Every saxophonist knows that the smallest differences can greatly affect the way the sax produces its music and tones, and the material of the mouthpiece definitely plays a role.
When it comes to mouthpieces, you can find metal ones or hard rubber ones, which can sometimes be referred to as ebonite mouthpieces.
Table of Contents
Metal vs. Hard Rubber Mouthpiece: Short Answer
Metal mouthpieces are made of various types of metal, including stainless steel, bronze, gold plate, or silver plate, and this is why they have more projection and power to their sound. On the other hand, ebonite ones usually give a fuller and darker sound.
But to really be able to make the decision, it’s important to realize that the sound of either a metal or hard rubber mouthpiece can vary depending on the type of saxophone you’re playing. So, what’s the best way to approach the choice?

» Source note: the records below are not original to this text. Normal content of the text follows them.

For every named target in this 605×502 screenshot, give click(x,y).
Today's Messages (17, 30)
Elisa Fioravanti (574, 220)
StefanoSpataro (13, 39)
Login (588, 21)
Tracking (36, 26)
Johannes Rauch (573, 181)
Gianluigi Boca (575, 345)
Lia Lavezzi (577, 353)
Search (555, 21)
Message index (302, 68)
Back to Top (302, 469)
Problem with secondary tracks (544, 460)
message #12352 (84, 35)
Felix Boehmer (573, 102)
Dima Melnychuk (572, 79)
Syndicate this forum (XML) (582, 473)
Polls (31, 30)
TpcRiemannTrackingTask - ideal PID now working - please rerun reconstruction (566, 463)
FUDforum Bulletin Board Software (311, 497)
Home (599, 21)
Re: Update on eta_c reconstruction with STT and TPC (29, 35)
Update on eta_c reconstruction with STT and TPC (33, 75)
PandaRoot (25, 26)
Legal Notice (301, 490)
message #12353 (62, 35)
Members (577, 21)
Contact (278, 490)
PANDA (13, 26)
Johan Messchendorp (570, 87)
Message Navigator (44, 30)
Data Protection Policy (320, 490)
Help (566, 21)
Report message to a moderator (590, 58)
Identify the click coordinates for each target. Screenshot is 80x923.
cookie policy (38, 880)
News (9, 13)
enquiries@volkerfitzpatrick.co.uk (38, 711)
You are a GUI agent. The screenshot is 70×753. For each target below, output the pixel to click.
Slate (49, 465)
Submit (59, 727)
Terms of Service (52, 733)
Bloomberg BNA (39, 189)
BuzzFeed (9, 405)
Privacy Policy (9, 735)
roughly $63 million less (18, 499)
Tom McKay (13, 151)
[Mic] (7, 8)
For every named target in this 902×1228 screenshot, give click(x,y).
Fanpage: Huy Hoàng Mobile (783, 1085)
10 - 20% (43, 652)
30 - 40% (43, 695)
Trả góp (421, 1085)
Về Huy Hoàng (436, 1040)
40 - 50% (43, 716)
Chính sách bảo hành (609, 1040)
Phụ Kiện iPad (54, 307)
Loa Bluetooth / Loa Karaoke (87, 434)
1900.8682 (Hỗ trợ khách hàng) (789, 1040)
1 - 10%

The materials of the mouthpiece -or any part, for that matter- can affect the vibrations, and thus, the sound of the music or its overtones.
And if we’ll talk about vibrations, then metal mouthpieces tend to give more of those, which results in a brighter sound and higher baffles. On the other hand, ebonite or hard rubber mouthpieces typically have a deeper, lower sound to them.
But when it comes to comfort, hard rubber mouthpieces are definitely a lot easier to play for longer periods of time. That’s not to say metal ones aren’t good, they still have a low beak feel, which could suit your style or preferences more.
And in terms of durability, metal mouthpieces outplay hard rubber ones.
Perhaps, it’s also important to look into the size of the mouthpiece, as it’s usually the larger external dimensions of a hard rubber mouthpiece that direct saxophonists toward playing with an open throat, which could contribute to the deeper lows.
In brief, some saxophonists believe the material of the mouthpiece makes a difference, while some think otherwise.
For what it’s worth, the difference everyone seems to agree upon is that metal mouthpieces produce brighter sounds and vibrations, while hard rubber ones are great for deeper lows and more mellow tunes.